It would be easy to see the demise of Sears Roebuck retail stores as a triumph for e-commerce. In actuality, if you were to look at newspaper advertising compared to annual revenue of Sears, you will notice an obvious pattern emerge. When we look at the steady increase of newspaper revenue since the 1950’s, it tracks both the growth of Sears and its decline. The fortunes of the newspaper industry and Sears peaked around the turn of this century with a small resurgence in 2006, only for the former to decline, and the latter forced into bankruptcy.

Looking at this data, it is clear that what Sears must do to rejuvenate itself is pour all of its remaining marketing dollars into newspaper print advertising to boost newspaper revenue to save Sear’s from pending liquidation.

Obviously.

If you did not pick up on my hint of sarcasm and how this is an example of the difference between causation and correlation, don’t feel too bad.
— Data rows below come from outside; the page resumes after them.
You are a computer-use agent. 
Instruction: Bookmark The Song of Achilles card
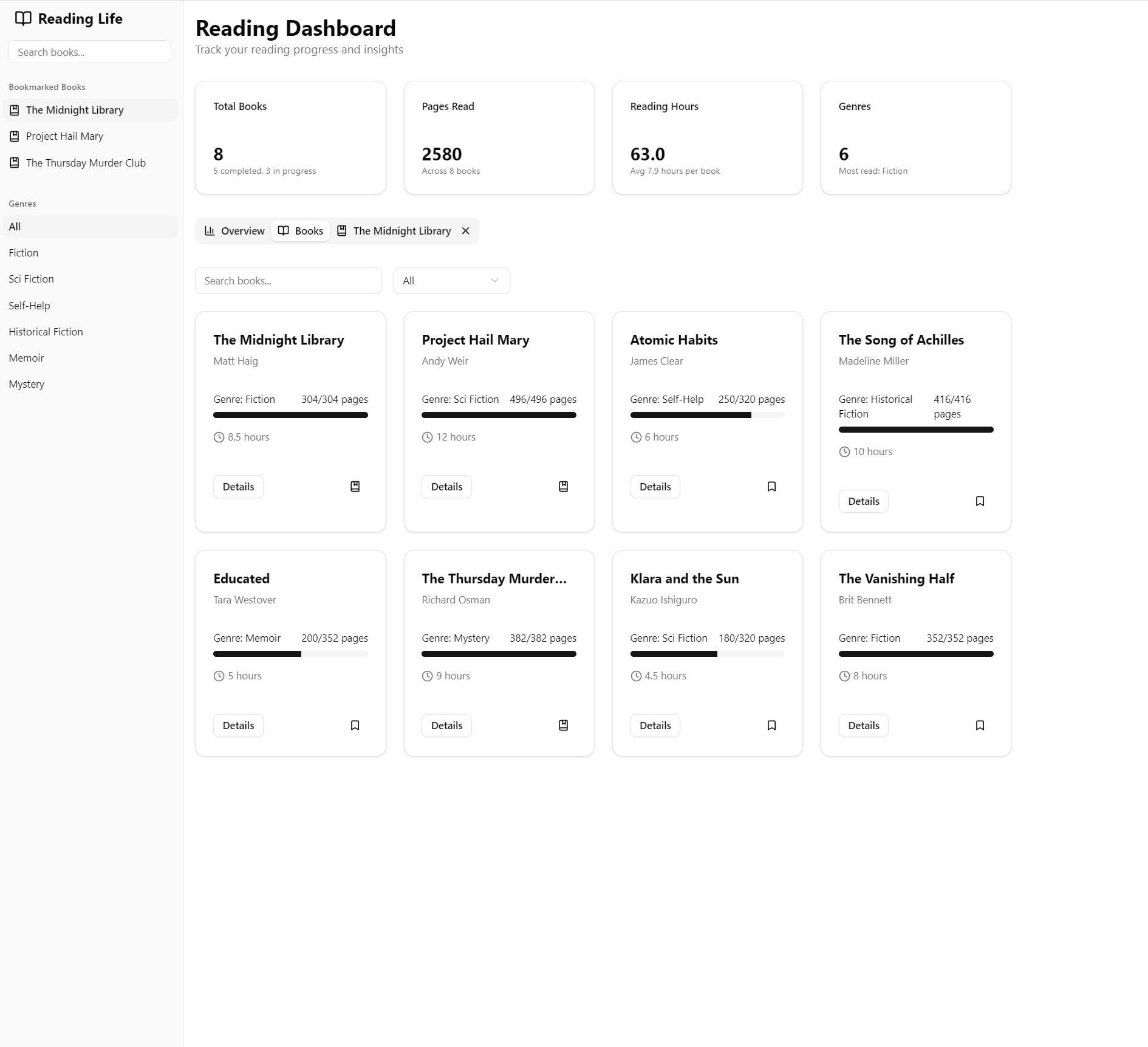(980, 501)
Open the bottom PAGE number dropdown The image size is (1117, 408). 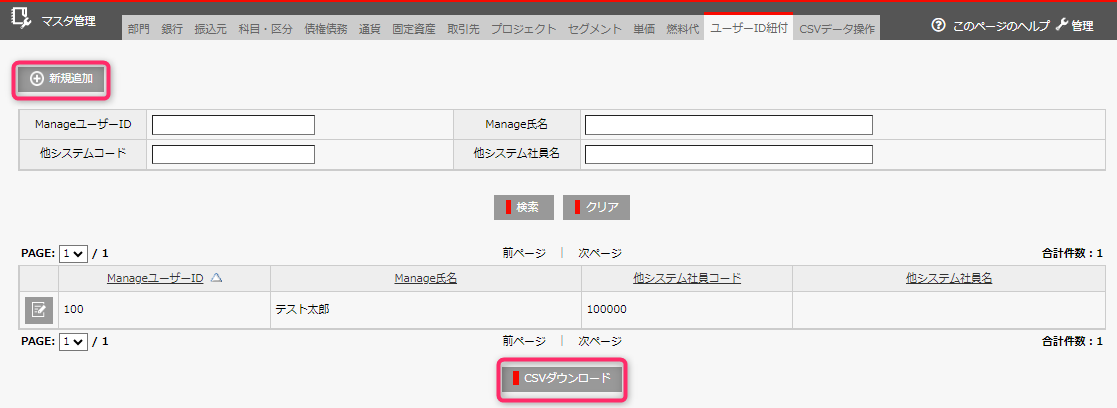(x=73, y=342)
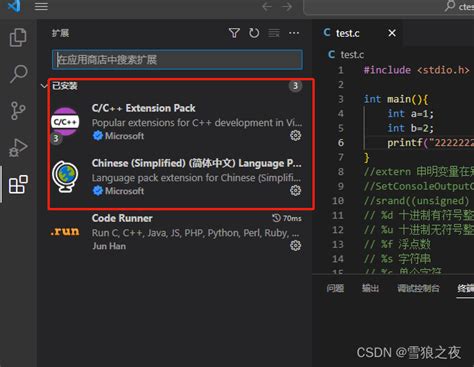Switch to the 问题 problems panel tab
This screenshot has height=367, width=474.
pyautogui.click(x=335, y=288)
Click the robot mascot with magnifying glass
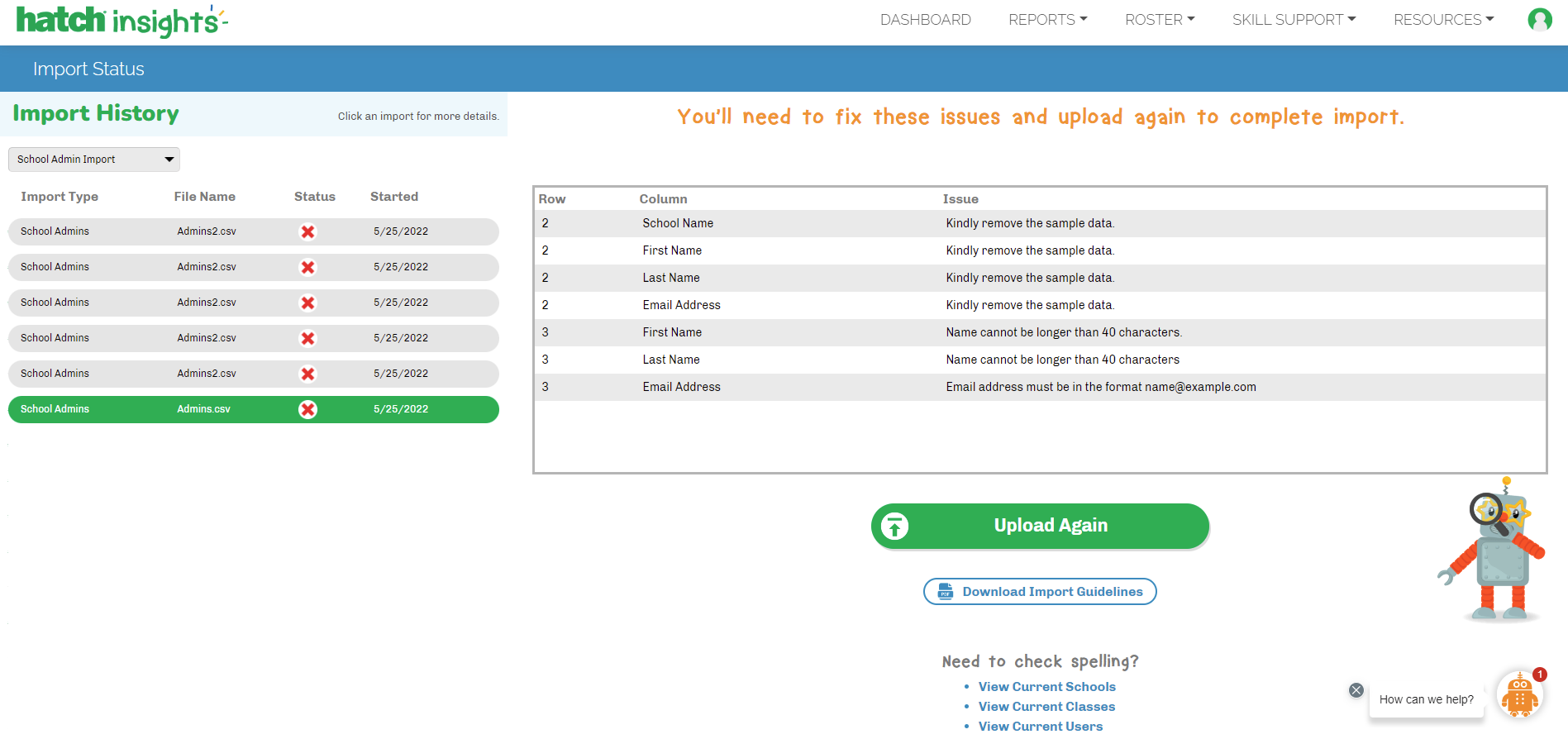This screenshot has height=739, width=1568. pyautogui.click(x=1494, y=550)
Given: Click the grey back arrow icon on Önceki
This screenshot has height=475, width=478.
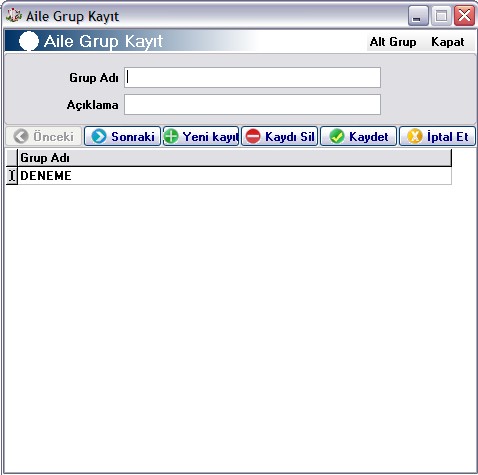Looking at the screenshot, I should click(x=21, y=136).
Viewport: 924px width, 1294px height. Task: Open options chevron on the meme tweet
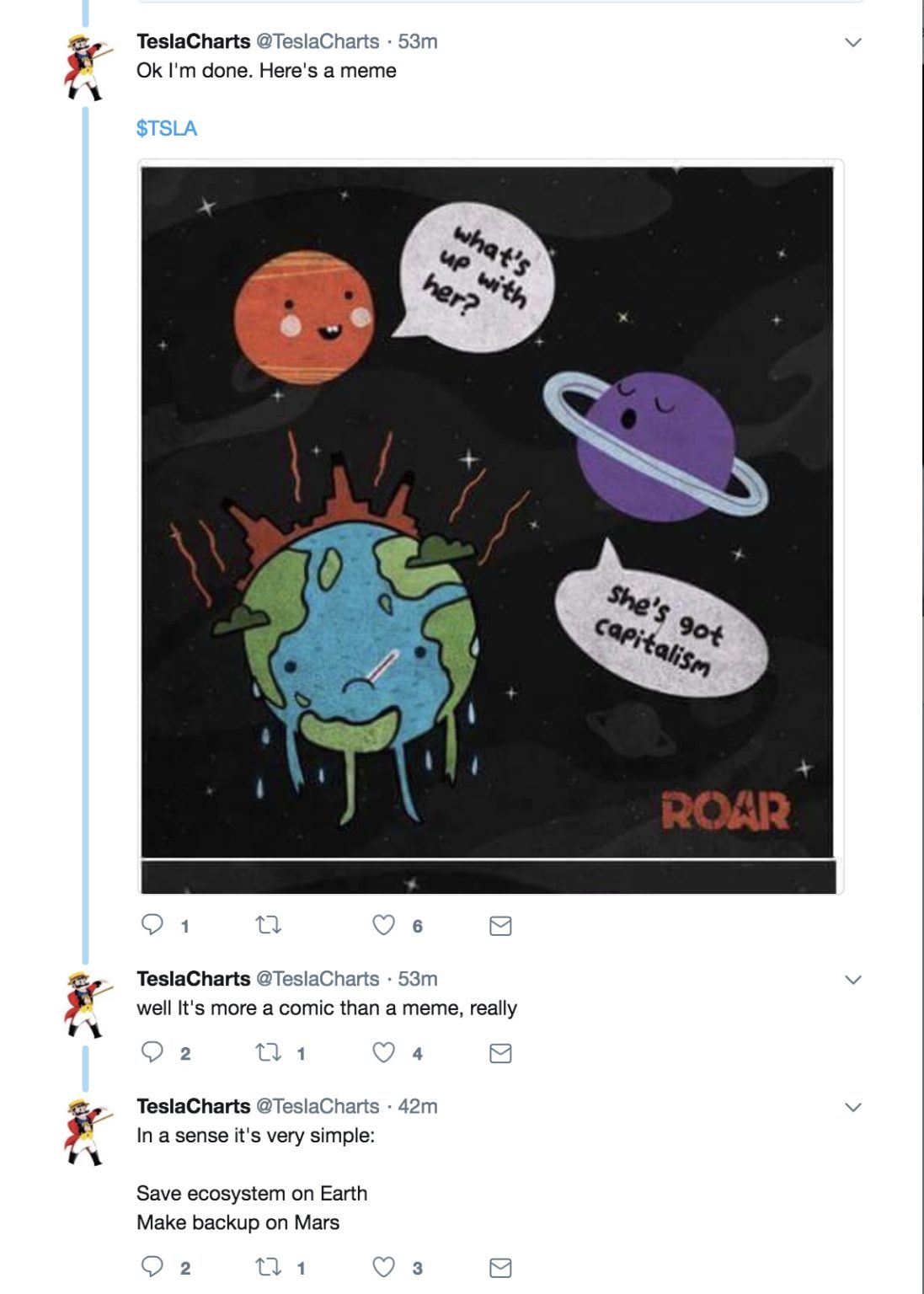[853, 42]
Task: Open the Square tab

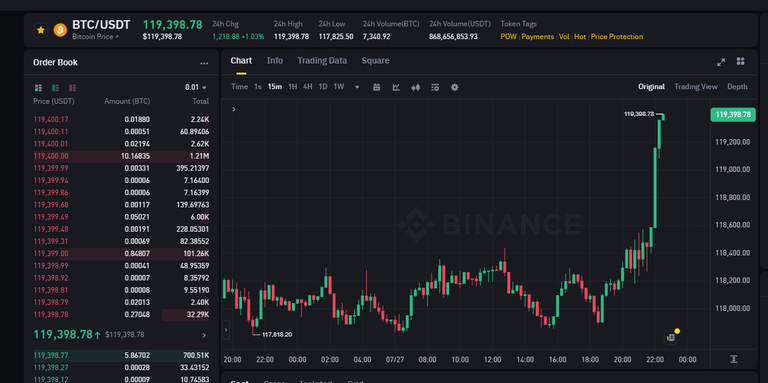Action: tap(376, 61)
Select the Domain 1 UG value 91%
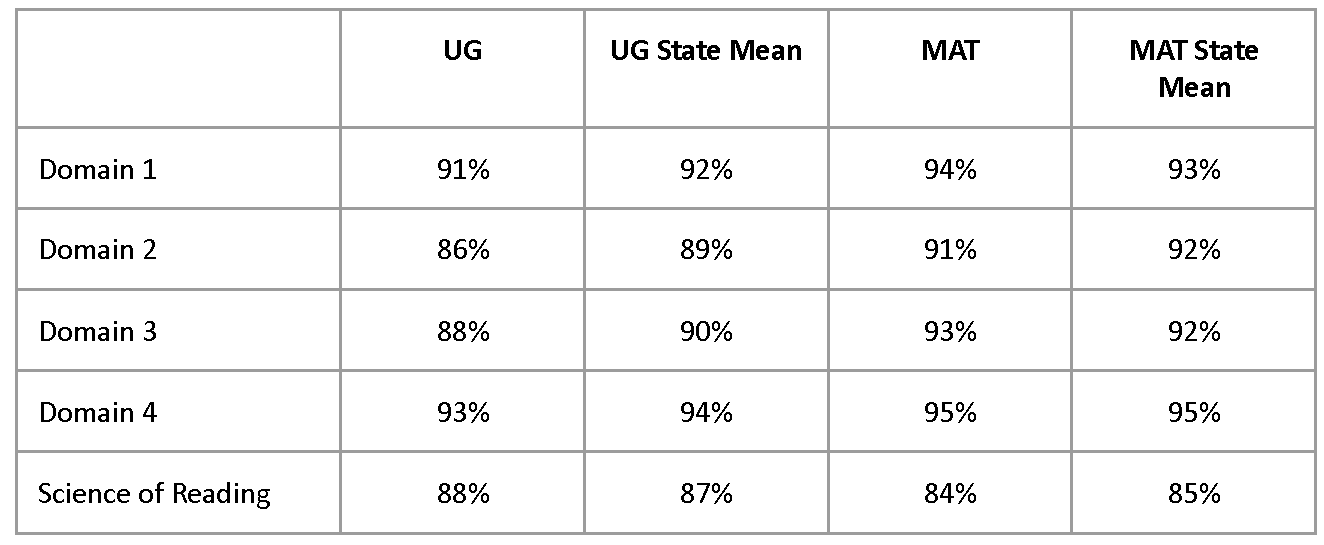The width and height of the screenshot is (1324, 545). pos(462,169)
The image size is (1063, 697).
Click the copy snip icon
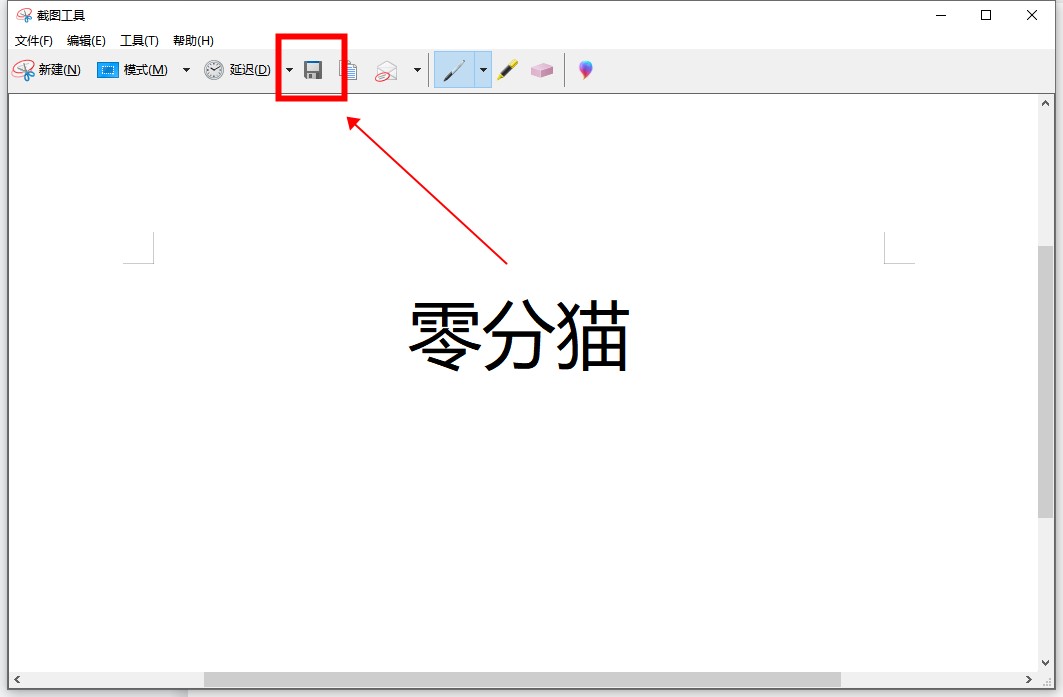tap(348, 70)
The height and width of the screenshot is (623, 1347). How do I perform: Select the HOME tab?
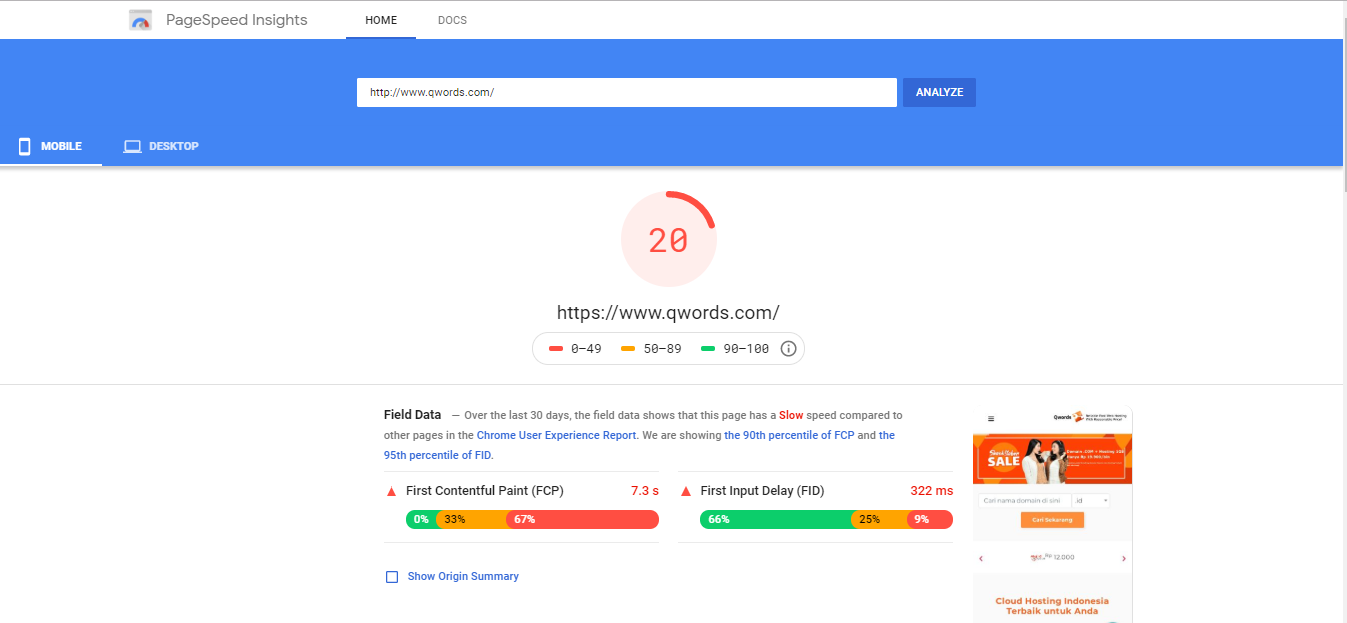coord(380,19)
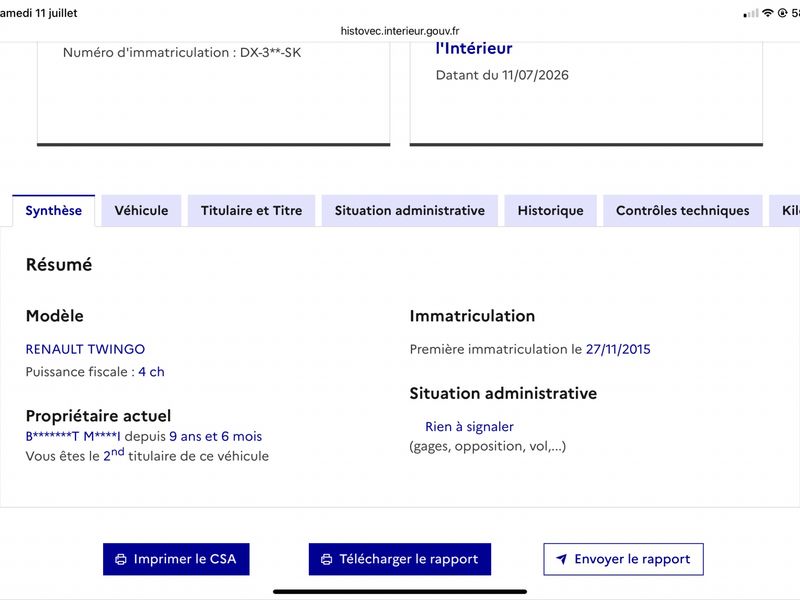Click the printer icon in Télécharger le rapport
Image resolution: width=800 pixels, height=600 pixels.
click(x=327, y=559)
Newspaper revenue and Sears’ revenue are only an obscure correlation much like linking ice cream sales to the murder rate in New York City.

My point is that humans are evolutionarily predisposed to see patterns and psychologically inclined to gather and fill in the blanks of information to make connections.

The Human Brain Looks For Correlation, Even If There Is None

The question of cause versus correlation, has haunted science and philosophy from their earliest days, and still dogs our heels for numerous reasons. You would think with the vast number of articles warning of its perils, this would not be a problem anymore, but we still get fooled.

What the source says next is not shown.